Nos gustamos tantísimo que despreciamos muchas de las gestas políticas del pasado. Las antojeras de nuestra egolatría social nos conducen a un hiperventilado revisionismo histórico. Algunos se quieren cepillar la Constitución Española, el mayor gran pacto político de concordia nacional de los últimos siglos.

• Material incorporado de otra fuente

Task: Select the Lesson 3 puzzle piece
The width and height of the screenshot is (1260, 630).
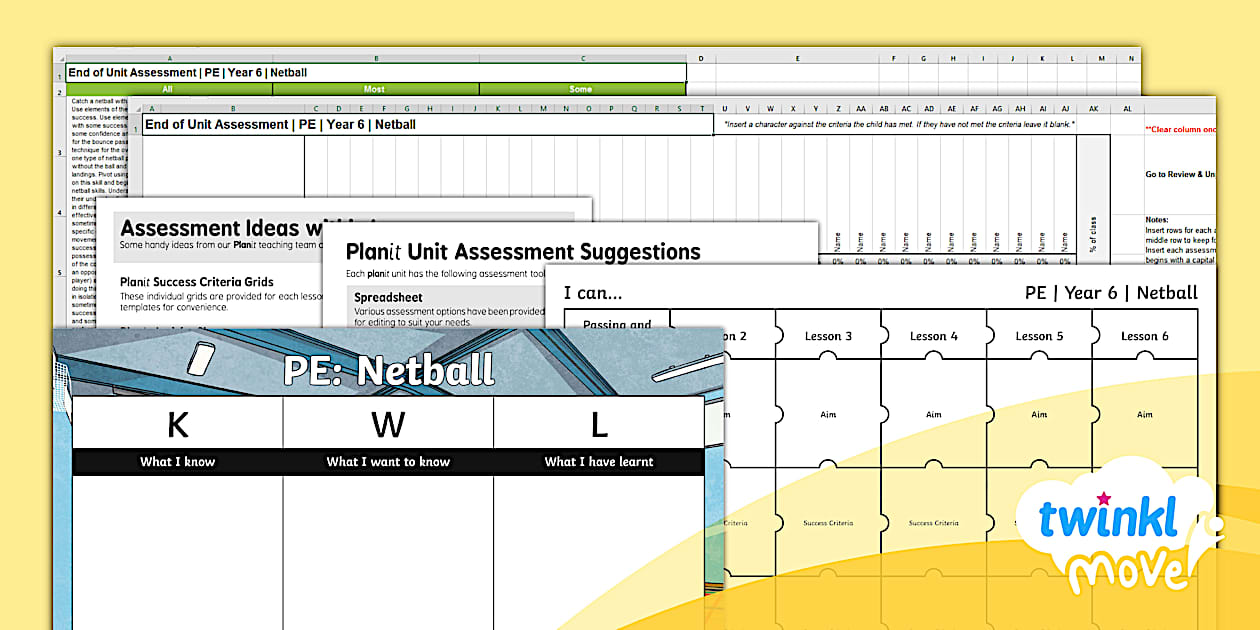Action: 828,336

Revisamos nombres de calles, sustituimos los valores clásicos del virtuosismo personal, echamos por tierra el trabajo de instituciones centenarias, envilecemos hechos históricos y hasta algunos mamarrachos osan derribar estatuas de personajes que nuestros antepasados consideraron palmariamente insignes.

Vemos estos días en EEUU como algunos delincuentes metidos a justicieros universales tratan indigna e indocumentadamente la efigie de Cristóbal Colon, Cervantes o Fray Junípero Serra. La vanidad y la manifiesta incultura son una combinación absolutamente ruinosa para el progreso social. Mirar al pasado cargado de prejuicios y con las gafas de hoy siempre conduce a una defectuosa interpretación de la historia.  El revisionismo político sesgado, calenturiento y de pose es una enfermedad de nuestra sociedad.

Tenemos que tener muy clara la diferencia entre el revisionismo como corriente hacia el conocimiento frente a un cutre revanchismo cuya finalidad es la manipulación interesada de masas, la tergiversación de la historia para manosear el presente o promocionar la aburridísima cultura de lo políticamente correcto, fuente inagotable de narcisismo, pues induce a ciertas personas a creer que son especiales, sin mérito alguno, tan sólo por pertenecer a un colectivo determinado.

En la mitología griega, la diosa Némesis acabó castigando a Narciso por su exceso de vanagloria, egolatría, engreimiento y pedantería mental. No tengo ninguna duda de que todos esos energúmenos “derribaestatuas”, cargados de vanidad sin autoestima y sufridores de alergia a la lectura, también acabarán convertidos como Narciso en flor de un día.